The main indicator and key driver when it comes to lenders pricing their new interest rate products is not the base rate but the three-month Libor rate. The Libor rate is still stubbornly high at 1.49% higher than the Bank of England Base rate. If mortgage rates are to regain any similarity with the base rate then the gap between the base rate and the three-month Libor rate needs to narrow. All we can do is wait and watch!
This defiance by the banks not to reduce their Libor rate continues to reflect the banks continuing unwillingness to lend money to each other. The experts say that the banks are still looking for further signs of stability before the libor rate drops any further and this will be a slow process. Add to this that the banks are hoarding money in an effort to show better than expected end of year results and you now start to see why the banks have been reluctant about dropping their interest rates. The Government is currently applying pressure to those banks where they invested taxpayers’ money in order to get them to reduce their interest rates.
In a strange turn of events last week the lender all withdrew their Tracker rate mortgages after the announcement by the Bank of England. Tracker rate mortgages are designed to benefit borrowers in the event of a Bank of England base rate cuts. The main reason for the base rate cut was to reduce the mortgage costs for borrowers and it was hoped that this would encourage homeowners to set about spending again in the run-up to Christmas and this would then stimulate the wider economy. Unfortunately things don’t work like this and these interest rate reductions will not affect every homeowner. As borrowers on fixed rate deals will not benefit until their penalty period has elapsed. First-time borrowers still need to find a minimum of a 5% deposits in order to buy their first home and there is currently only one lender at present willing to lend to first-time buyers. How are first-time buyers ever going to get on the housing market!
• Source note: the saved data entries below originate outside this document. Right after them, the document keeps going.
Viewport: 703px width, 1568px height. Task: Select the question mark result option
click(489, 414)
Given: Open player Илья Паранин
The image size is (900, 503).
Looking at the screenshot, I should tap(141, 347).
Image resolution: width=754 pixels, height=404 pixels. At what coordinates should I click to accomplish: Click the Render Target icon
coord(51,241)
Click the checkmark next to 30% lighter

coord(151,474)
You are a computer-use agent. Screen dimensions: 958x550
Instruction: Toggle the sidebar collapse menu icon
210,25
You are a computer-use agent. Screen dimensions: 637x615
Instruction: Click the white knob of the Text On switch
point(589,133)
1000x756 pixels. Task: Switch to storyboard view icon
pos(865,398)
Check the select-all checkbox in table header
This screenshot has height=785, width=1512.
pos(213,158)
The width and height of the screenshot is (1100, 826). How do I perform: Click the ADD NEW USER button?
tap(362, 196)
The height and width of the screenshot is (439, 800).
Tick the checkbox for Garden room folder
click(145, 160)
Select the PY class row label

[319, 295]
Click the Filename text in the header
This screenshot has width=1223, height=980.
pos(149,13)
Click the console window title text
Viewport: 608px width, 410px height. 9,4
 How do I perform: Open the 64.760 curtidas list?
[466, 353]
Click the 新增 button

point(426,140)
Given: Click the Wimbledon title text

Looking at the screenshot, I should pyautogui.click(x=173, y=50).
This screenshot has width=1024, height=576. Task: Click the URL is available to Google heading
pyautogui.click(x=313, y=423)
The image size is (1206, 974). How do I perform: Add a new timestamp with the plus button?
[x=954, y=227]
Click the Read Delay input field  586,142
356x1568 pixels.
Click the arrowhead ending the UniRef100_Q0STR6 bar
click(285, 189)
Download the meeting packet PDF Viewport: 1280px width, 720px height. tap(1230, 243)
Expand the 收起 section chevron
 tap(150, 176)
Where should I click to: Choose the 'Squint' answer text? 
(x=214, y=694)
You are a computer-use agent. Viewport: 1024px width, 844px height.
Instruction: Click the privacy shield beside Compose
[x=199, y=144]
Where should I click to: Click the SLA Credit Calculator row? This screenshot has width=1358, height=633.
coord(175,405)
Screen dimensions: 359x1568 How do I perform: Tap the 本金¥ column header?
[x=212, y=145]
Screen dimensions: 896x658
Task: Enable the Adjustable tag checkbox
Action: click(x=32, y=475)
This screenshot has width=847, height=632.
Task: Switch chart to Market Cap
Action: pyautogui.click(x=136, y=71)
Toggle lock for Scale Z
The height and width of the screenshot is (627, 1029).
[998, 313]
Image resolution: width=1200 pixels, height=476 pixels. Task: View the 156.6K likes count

Mortgage lenders will start to pass on their new lower interest rates over the next few weeks and months. So don’t rush out for a quick mortgage deal or a secured homeowner loan. Consider that just 1% saved on a £100,000 remortgage is the equivalent of a £83.33 less to pay monthly. So the lower the interest rate the bigger your savings will be. There is unquestionably more hope around with the interest rate cuts announced by the Bank of England and the London Interbank Libor Rate last week and today there is talk of the government now considering tax-cuts. Better Interest rates to come!